PROBLEM =>
Within the entries below, please return exactly the lines from the one with "Where should I click to: Click" through the one with "Screen dimensions: 360x270", leaving out any pictures.

+++ RECORDS SUPPLIED +++

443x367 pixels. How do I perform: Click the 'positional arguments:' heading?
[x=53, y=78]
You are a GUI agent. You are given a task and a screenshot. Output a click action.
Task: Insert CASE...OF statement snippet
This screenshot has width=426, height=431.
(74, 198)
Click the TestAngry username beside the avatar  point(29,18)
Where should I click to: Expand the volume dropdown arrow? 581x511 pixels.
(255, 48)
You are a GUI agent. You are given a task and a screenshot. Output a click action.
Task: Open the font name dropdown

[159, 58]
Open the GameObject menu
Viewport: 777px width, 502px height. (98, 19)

+++
+++ RECORDS SUPPLIED +++

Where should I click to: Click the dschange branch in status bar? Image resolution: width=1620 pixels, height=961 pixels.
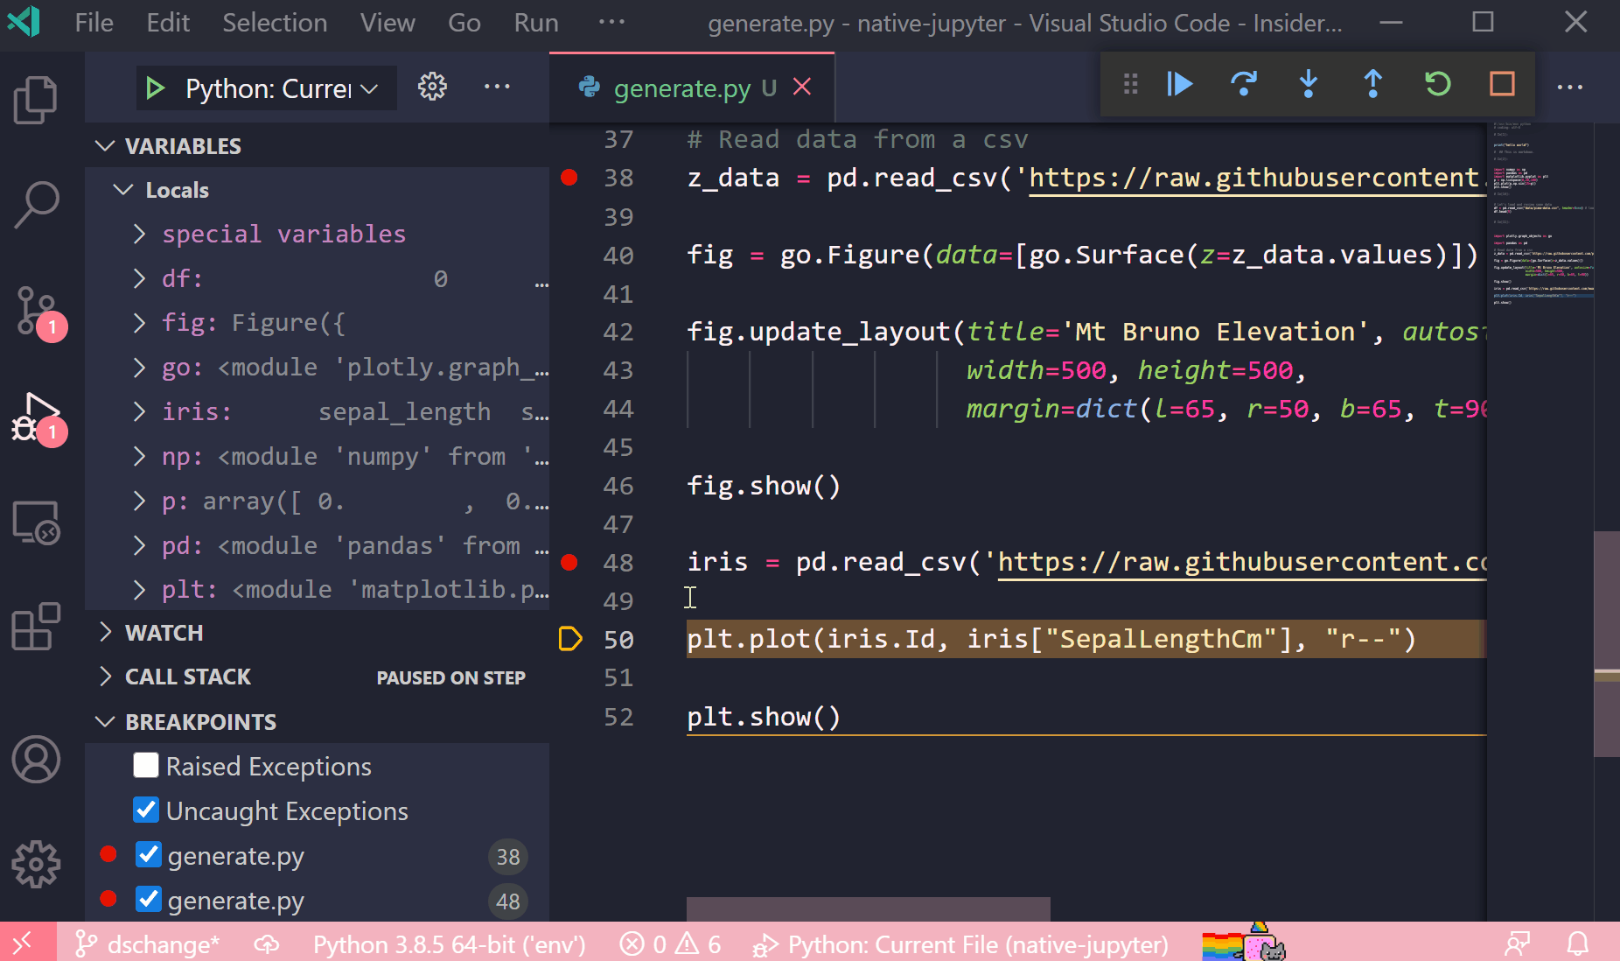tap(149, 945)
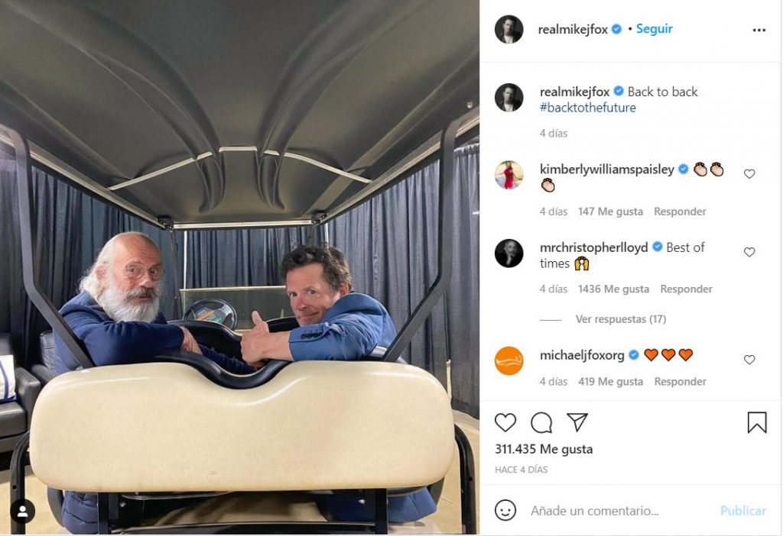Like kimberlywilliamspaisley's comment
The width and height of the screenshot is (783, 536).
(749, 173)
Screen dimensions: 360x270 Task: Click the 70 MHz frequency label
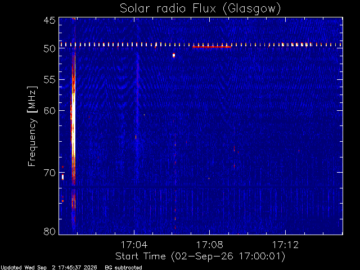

+++

REPLY TO THE EXERCISE =>
Where should I click to: Click the dschange branch in status bar? Image resolution: width=1620 pixels, height=961 pixels.
tap(149, 945)
Like kimberlywilliamspaisley's comment
The width and height of the screenshot is (783, 536).
(749, 173)
Screen dimensions: 360x270 Task: Click the 70 MHz frequency label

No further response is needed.